Furthermore, the exclusion of mainland China in the applicability of the current extradition law is not a case of neglect in its drafting in 1997, but an explicit and intentional exclusion. This is shown by the content in parentheses in the relevant article, which states: “other than the Central People’s Government or the government of any other part of the People’s Republic of China” and “other than any other part of the People’s Republic of China.” Therefore, the amendment is not a move to compensate as an afterthought, but rather a change of intention of the implicated law.
The original motive of excluding mainland China in the arrangements was clearly to safeguard the security of both Hong Kong people and all persons of any nationality who happen to come to Hong Kong, so that they may travel to — and live in — Hong Kong without the need to worry about being surrendered to mainland China for detainment and a trial which may not be open and fair. It was one of the most important measures to ensure a smooth transition from being a British colony to a Chinese Special Administrative Region under the Basic Law.
It has been implemented for more than 20 years without any difficulty, and there is no urgency to include mainland China in the extradition arrangements, as the current case used to justify the amendment is, in fact, one that was raised by the Taiwanese government. It is thus irrelevant to propose the inclusion of mainland China in the extradition arrangements, unless the underlying agenda of such a move is to exploit Hong Kong as a counter-strategic base to work against the international bloc while Beijing continues to develop its military and technology expansion in the future.
The intended effects of the amendments can be regarded as a mirrored counterpart of the legal rights utilised by the US government in Meng’s case. If the amendments are passed, then any person who happens to come to Hong Kong can be arrested and surrendered to mainland China with the consent of a court or the Chief Executive, and without deliberation in the Legislative Council of Hong Kong.

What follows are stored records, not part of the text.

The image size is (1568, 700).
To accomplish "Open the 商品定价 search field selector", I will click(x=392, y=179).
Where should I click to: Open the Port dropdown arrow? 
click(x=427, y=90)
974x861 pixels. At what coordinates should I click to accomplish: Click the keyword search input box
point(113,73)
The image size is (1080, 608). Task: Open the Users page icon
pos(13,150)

Given Hong Kong’s degree of globalisation, the rights of the HKSAR government to arrest and surrender fugitives offenders in Hong Kong to mainland China is a much more powerful political and legal tool than the Extradition Act of Canada in Meng’s case. It must be emphasised that there has just been one complaint on the extradition arrangements raised by the US government to the HKSAR government in the Hong Kong Policy Act Report 2018. The report alleged that the Hong Kong chief executive, Mrs. Carrie Lam, turned down a US fugitive surrender request on behalf of the Beijing government, and released said detainee to mainland China’s custody. The action was justified by saying that the individual was being tried for a separate crime in the mainland.

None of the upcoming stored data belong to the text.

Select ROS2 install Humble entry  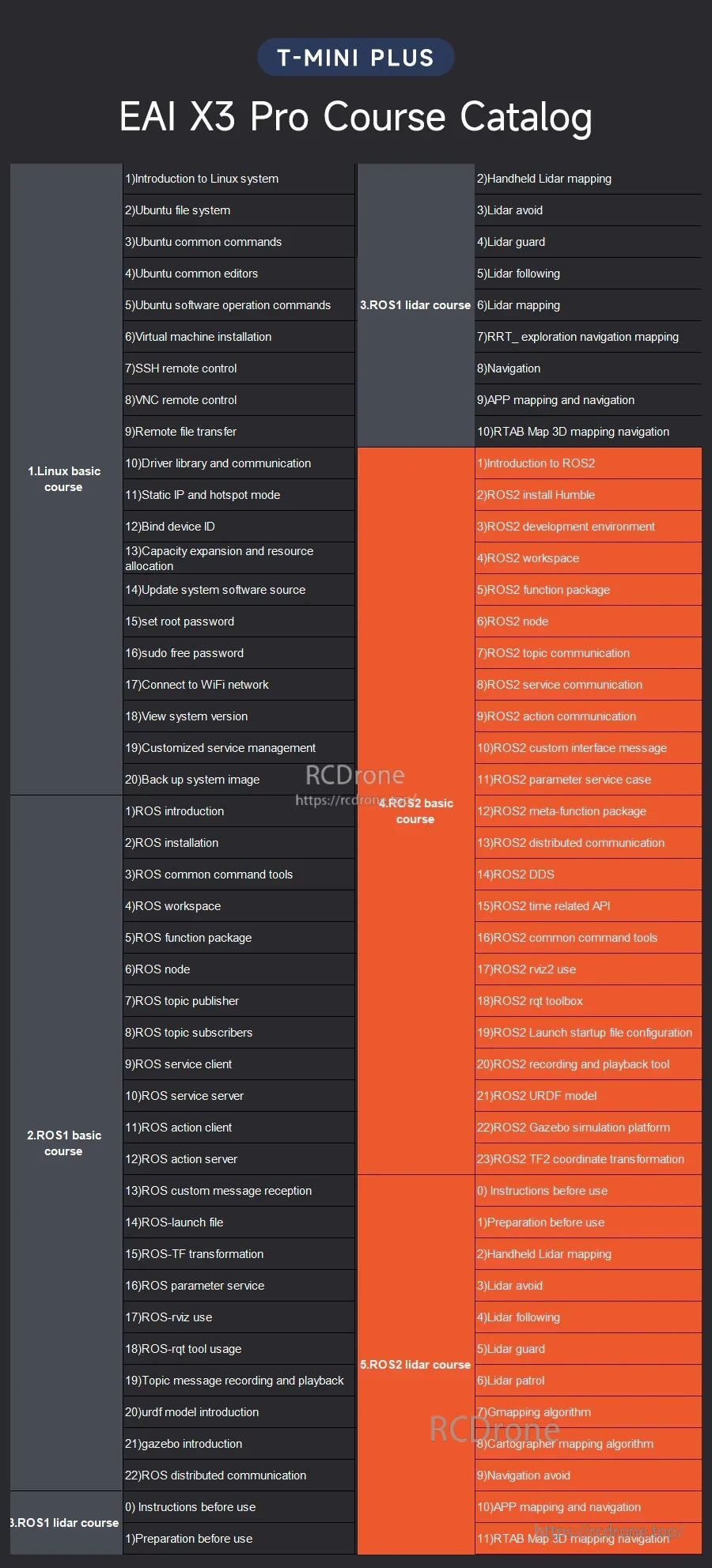click(x=589, y=495)
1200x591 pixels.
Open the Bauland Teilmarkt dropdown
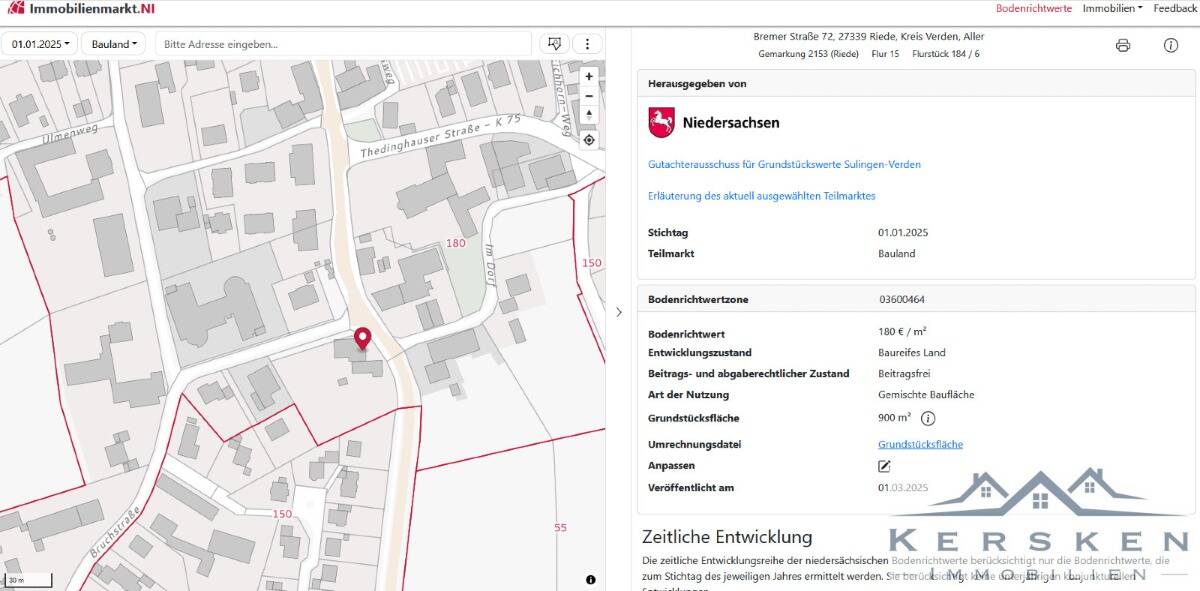(113, 43)
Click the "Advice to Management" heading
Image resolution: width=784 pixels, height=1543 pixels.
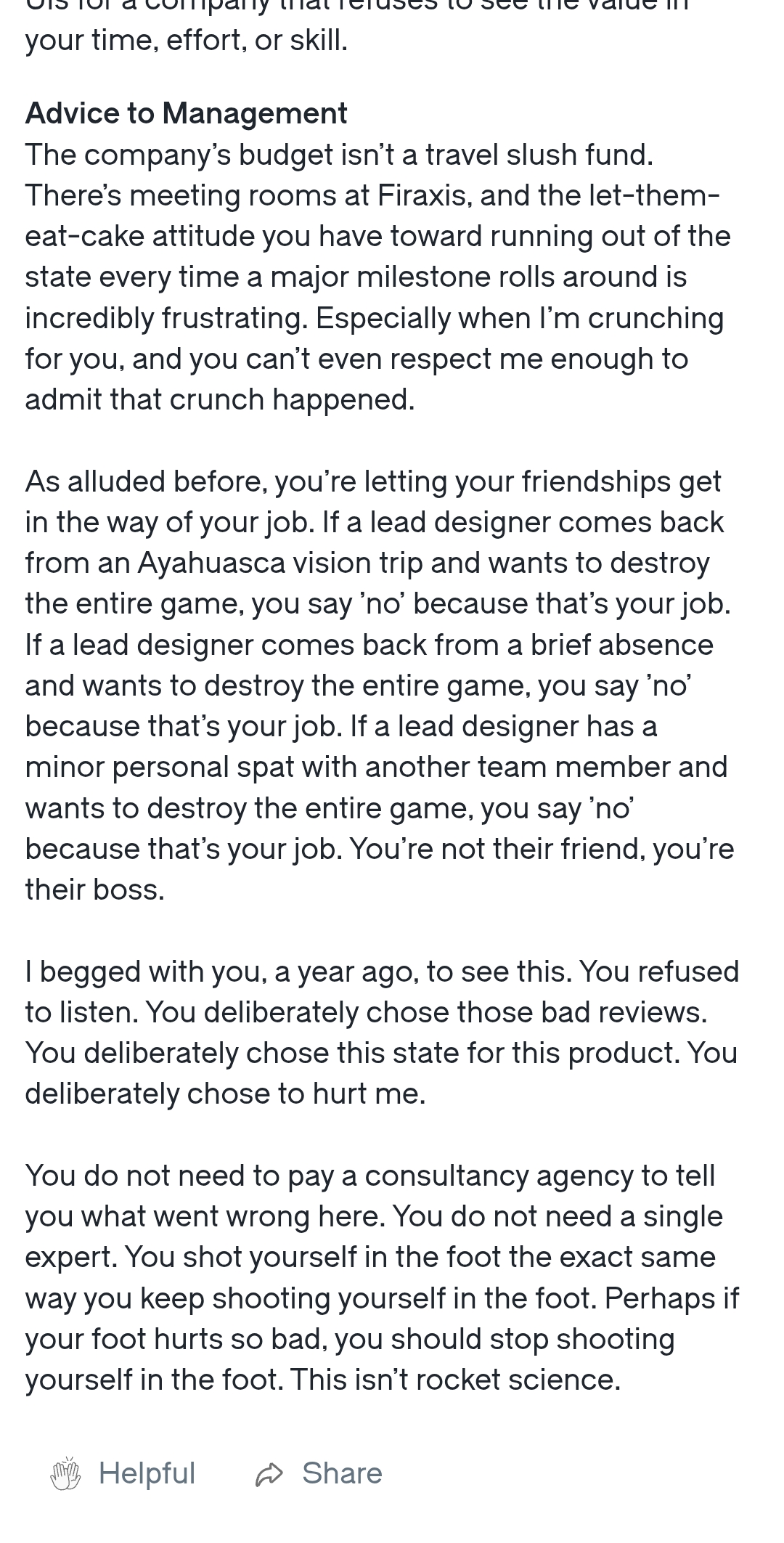(x=186, y=113)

Should the allegation stand true, then the release of the detainee into the central government’s custody was an alleged ultra vires by the HKSAR government as far as s.2 of the Fugitive Offenders Ordinance (Cap. 503) is concerned. In other words, the amendments to the law can serve at least two political purposes: a counter-strategy to work against the international block by mainland China, and as a safeguard measure to protect Chinese in Hong Kong from being surrendered to the U.S.
[With reference to s.24 (3) of the current Fugitive Offenders Ordinance (Cap. 503) , the Beijing Government can only order the Chief Executive not to surrender a fugitive offender to other countries, but cannot “protect” him by surrendering to Mainland China. If the Ordinance is amended, then the “protection” can be further enhanced by surrendering to Mainland China.]

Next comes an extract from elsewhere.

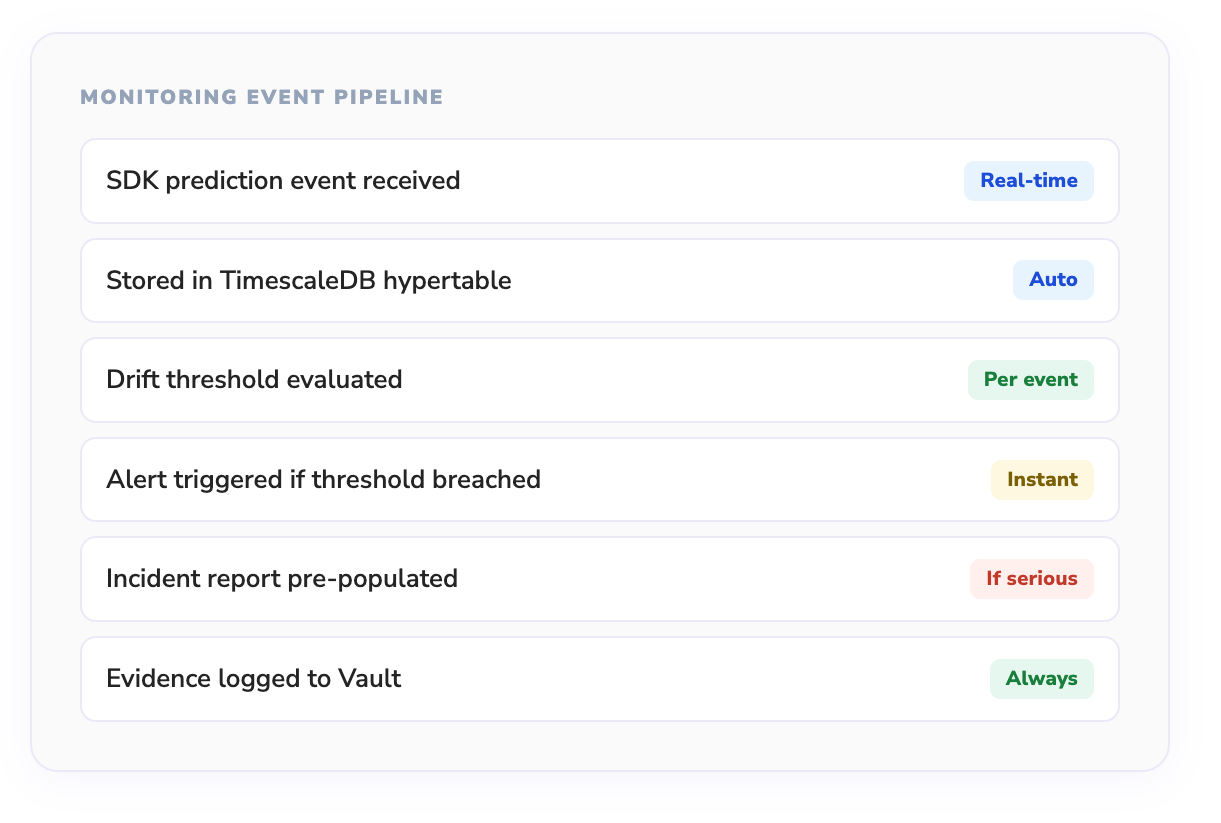Click the 'MONITORING EVENT PIPELINE' heading
Screen dimensions: 1221x823
point(262,97)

It is the obligation of the US government to guarantee the rights of its citizens abroad, particularly if it is a basic human right. While Hong Kong functions under the common law system, with institutions which still strive to safeguard the Rule of Law as a functional principle, the Chinese Court is not known for the same. Such legislation could render Americans in Hong Kong vulnerable to be subjected to unfair trial in a court known for its rule by law and its function in serving the ideology of the Party. The American government would be surrendering its citizens to a deprivation of their right to fair trial.
Journalists and activists — locally and abroad — who have run into trouble for striving for justice and truth in mainland China, will be the most vulnerable victims of the amendment.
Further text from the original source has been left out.